» Stored data:
___

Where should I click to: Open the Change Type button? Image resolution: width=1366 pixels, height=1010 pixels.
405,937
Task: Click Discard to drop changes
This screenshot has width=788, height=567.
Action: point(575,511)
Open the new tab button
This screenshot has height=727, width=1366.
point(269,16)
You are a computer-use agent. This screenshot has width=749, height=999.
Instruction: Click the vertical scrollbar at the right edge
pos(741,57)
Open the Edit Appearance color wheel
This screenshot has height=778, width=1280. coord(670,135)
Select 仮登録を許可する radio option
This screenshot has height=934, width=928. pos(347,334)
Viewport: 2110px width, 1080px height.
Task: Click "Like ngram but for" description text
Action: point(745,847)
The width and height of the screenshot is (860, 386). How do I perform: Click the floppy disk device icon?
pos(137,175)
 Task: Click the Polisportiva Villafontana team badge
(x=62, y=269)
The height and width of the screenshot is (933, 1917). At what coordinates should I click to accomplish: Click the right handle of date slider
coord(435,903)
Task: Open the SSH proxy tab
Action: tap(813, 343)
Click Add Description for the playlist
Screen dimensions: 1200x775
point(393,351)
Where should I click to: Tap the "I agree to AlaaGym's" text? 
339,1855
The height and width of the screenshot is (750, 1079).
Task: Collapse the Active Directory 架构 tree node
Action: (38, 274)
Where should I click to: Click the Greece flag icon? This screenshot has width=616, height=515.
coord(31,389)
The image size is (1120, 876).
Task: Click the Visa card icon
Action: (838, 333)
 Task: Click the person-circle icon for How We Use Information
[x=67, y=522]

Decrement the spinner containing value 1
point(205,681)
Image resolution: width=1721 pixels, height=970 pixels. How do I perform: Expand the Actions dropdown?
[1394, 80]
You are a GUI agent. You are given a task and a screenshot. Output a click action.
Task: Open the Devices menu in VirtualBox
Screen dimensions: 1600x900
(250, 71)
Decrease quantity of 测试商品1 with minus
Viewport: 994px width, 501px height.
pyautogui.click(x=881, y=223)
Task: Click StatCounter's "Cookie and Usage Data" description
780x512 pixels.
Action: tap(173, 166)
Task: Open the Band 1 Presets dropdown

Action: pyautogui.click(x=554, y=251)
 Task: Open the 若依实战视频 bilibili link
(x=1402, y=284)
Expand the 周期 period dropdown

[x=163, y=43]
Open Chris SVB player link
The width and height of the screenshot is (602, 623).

___

» What this task involves: Where a line of the entries above holds the word "agent", return that line.

» Output for this task:
You are a computer-use agent. This screenshot has width=749, height=999.
You are a GUI agent. You are given a task and a screenshot. Output a click action.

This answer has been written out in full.